Wednesday, November 02, 2005

"Poem In Honor of Ofelia Miramontes" - Presentation By Lorna Dee Cervantes 11/2/05 at CU-Boulder Museum of Natural History

What follows is the unedited text for the Dia de los Muertos/ Day of the Dead altar we have constructed in honor of CU-Boulder administrator and professor of education, Ofelia Miramontes who passed last summer. In March, 2003, I had the honor and pleasure of attending an annual luncheon for the Latina Leadership League where Ofelia was the featured speaker.

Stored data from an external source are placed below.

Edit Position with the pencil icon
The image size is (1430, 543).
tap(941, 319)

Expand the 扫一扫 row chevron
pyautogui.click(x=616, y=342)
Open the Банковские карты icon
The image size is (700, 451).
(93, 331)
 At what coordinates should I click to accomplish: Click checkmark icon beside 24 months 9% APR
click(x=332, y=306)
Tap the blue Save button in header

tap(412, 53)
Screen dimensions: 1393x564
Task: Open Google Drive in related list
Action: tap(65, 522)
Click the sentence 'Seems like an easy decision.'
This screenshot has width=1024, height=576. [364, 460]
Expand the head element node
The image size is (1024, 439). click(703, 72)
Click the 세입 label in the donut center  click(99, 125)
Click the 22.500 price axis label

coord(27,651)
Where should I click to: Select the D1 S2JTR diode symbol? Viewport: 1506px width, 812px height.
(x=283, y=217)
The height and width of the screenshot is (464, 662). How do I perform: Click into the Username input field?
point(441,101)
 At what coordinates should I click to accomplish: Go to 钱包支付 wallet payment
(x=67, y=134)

For an hour she spoke of her life and life's work, and of her struggles for two things close to our hearts: literacy and equality in education; i.e., recruitment and retention. After her talk, we spoke together at length about these and other topics; we shared much in common. I was touched to discover that my poetry had been important to her whilst a student at Claremont. She loved poetry as she loved all literature, all writing, all books. I was always aware of her work, her accomplishments, and her untiring spirit but it was a gift to have the opportunity to get to know her as a person, a person I greatly admired for her grace, her mind, her integrity. She was a rare human being and a rarer scholar. Her loss is a great loss to the university. Join me this evening in a presentation of a poem (in the shape of an Aztec pyramid) I wrote in her honor to be performed to the song, one of her favorite, "De Colores", a children's song taken up by Cesar Chavez and the United Farm Workers to represent all peoples, all colors "from colors", and sung by Brenda Romero, Professor of Ethnomusicology and musician, Ellen Klaver among others -- and you -- at the CU-Boulder Museum of Natural History, First Floor, at 7 - 9 pm. Come visit the joyful spirits of the dead among the loving living and their altars; the evening will begin with a ceremony conducted by Aztec dancers, "danzantes" from Mexico. This and other altars will be on exhibit for the rest of the week. Come join us in celebrating those who celebrated diversity. (You might join us between book-signing and the awards presentation to one of my favorite authors, and people, Terry Tempest Williams by the Center for the American West.
~ Lorna Dee Cervantes

This altar follows a traditional precolombian style altar constructed in honor of a significant member of the community, in this case, a Tlatimini, the Nahuatl word for a a great scholar and teacher, Ofelia Miramontes, Professor of Education and Associate Vice Chancellor for Diversity and Equity -- one of a handful of Mexican American women in the world to achieve such a position in higher education. Ofelia, whose work focused on linguistic diversity and language acquisition, was instrumental to the development and creation of academic excellence and recruitment programs on campus which led to an increased, and sustained, presence of linguistically, socially and economically diverse students and faculty. Ofelia, along with her husband, William Barclay, established the CU - LEAD Opportunity Scholarship Program.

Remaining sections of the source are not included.